Updated on 12.18, 9:15 am: There have been seven Star Wars films since The Empire Strikes Back, which opened on 5.21.80. For 39 years I’ve been hoping for another that would be as good. None of them have made the grade, and that includes Star Wars: The Rise of Skywalker, which I saw yesterday afternoon.

I was talking with a critic friend a few hours later, and he said something I more or less agreed with. He said “it’s okay.” That’s a fair way of putting it. And not a put-down.

I didn’t mind the classic fan-friendly stuff (echoes and replays of A New Hope, Empire and Return of the Jedi). There’s a whole lot of this in the second half, but the first half…yeesh. Director J.J. Abrams pushes the action along in such a crazy-ass, pell-mell, Mexican jumping bean way I had a headache within minutes.

Then again Rise is a somewhat better film than Abrams’ The Force Awakens. Or the last 45 to 50 minutes are, at least.

But that first hour is rough. “I don’t think I can take this,” I was muttering to myself. “If it doesn’t slow down I might have to…I don’t know, hit the lobby, walk around, check my phone messages.” But I manned up and toughed it out.

The Rise of Skywalker finally slowed down and became more or less coherent around…oh, the 75-minute mark, somewhere around there.

I took some notes after it ended and sent them to a friend. I won’t spoil anything important, I promise.
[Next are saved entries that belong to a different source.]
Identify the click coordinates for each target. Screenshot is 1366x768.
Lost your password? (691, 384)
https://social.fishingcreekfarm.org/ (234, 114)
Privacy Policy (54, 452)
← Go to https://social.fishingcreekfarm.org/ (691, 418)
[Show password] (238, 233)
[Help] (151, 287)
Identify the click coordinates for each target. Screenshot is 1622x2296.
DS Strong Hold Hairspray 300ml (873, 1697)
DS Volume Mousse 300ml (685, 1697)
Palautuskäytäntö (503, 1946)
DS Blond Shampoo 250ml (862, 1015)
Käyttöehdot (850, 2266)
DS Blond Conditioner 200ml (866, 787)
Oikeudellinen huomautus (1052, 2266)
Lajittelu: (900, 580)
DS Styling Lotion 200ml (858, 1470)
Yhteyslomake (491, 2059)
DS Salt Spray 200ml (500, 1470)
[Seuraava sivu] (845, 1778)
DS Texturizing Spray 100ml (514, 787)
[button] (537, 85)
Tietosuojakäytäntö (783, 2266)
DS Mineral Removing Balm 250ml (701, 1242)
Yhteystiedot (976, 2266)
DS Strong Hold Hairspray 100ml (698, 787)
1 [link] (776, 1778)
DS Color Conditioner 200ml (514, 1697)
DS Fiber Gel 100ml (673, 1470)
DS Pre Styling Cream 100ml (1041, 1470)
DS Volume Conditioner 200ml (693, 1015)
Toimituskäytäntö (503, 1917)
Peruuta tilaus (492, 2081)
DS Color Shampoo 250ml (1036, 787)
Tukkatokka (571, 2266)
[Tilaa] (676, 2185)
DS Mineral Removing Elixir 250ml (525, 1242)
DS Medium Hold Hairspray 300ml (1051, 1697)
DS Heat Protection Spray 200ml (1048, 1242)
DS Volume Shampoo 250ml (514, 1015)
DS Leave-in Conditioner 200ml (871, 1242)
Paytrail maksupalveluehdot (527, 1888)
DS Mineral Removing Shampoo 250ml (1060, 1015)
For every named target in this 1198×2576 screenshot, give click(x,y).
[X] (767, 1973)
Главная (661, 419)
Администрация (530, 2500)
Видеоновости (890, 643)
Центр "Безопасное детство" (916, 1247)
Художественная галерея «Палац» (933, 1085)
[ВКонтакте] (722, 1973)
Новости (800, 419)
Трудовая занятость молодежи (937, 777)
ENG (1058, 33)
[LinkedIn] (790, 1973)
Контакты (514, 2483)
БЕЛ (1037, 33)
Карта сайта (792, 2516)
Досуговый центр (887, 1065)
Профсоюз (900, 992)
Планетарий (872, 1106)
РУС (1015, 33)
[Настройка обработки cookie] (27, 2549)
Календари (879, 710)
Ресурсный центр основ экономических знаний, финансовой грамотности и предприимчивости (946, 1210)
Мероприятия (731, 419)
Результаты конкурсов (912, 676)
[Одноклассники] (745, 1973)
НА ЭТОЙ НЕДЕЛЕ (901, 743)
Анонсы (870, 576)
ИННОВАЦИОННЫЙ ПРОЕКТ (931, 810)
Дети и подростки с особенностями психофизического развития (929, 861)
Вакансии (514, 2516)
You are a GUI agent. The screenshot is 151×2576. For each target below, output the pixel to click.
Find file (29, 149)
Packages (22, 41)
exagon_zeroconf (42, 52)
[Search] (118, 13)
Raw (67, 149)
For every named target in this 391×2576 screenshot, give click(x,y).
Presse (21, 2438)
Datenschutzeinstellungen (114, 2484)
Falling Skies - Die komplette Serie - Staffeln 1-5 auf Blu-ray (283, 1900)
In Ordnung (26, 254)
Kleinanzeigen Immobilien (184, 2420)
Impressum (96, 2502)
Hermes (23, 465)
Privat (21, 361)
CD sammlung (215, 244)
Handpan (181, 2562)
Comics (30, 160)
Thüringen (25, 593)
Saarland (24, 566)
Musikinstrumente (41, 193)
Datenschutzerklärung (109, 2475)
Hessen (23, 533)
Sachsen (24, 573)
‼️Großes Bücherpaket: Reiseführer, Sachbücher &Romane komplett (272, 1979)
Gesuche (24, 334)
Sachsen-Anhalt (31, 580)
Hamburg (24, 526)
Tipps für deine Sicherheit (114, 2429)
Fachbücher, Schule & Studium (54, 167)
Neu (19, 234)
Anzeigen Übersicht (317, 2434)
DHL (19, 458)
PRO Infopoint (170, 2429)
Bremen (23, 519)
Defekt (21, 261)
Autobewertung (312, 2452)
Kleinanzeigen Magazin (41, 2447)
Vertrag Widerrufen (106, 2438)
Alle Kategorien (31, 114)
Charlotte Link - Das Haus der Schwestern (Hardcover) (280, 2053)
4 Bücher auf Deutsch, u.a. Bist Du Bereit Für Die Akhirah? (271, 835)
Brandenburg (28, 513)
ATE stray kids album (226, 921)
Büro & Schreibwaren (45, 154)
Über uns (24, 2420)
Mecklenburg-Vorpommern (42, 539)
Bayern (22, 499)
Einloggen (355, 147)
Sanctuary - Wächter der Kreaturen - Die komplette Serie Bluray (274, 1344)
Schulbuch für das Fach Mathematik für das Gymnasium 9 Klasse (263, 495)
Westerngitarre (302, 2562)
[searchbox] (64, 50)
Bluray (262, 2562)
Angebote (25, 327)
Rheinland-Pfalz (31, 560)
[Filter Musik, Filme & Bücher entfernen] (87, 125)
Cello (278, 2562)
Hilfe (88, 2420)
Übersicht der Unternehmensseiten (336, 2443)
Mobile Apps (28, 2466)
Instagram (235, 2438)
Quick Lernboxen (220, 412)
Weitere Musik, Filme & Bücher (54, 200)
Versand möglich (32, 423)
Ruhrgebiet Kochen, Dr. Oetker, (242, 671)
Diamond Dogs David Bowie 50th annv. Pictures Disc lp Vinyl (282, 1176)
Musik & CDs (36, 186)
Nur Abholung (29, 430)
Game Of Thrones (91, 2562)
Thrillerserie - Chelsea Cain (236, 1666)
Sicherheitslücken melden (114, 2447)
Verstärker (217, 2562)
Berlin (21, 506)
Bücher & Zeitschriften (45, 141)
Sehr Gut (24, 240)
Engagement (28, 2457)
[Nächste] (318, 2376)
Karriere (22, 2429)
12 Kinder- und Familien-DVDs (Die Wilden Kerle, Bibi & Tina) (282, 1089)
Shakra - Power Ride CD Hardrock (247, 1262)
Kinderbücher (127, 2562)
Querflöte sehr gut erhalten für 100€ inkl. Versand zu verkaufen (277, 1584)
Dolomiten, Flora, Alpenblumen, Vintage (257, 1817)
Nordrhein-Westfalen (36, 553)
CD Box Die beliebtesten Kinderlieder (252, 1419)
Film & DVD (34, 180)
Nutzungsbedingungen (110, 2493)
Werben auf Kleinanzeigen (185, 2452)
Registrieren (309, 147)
“There was a 50something fanboy sitting behind me going ‘aahwwww’ when anything the least bit endearing happened. Or “hah-HAH!” or “whoo-whoo!” when anything the least bit exciting happened.  He wouldn’t stop. It was all I could do to keep myself from turning around and giving him my death-ray look.

“J.J. levitated the [redacted] out of the water and used the exact same John Williams music…great!

“And he re-did the Return of the Jedi finale on the forest planet of Endor with love, joy, hugs and great relief. And he included a lesbian couple kissing and hugging. (A real quickie.) But he also brought back [redacted]!  I thought I’d seen the last of those guys. 

“And I loved returning to a certain desert-like planet…

“I still don’t get why Kylo Ren has to wear a face-shield helmet. Darth Vader did so because his face was disfigured; Ren has a huge schnozz but otherwise has nothing to mitigate.

“Who’s the overweight bearded guy who plays one of the rebel pilots?” It turns out he’s Greg Grunberg.

Emperor Palpatine was thrown into a black void by Darth Vader at the end of Return of the Jedi. Does anybody ever stay dead in these films? Back in the early ’80s dead Star Wars characters (such as Obi Wan Kenobi) would return as ghostly see-through figures with ice-blue lines around their edges. This happens again in The Rise of Skywalker but that’s all I can say.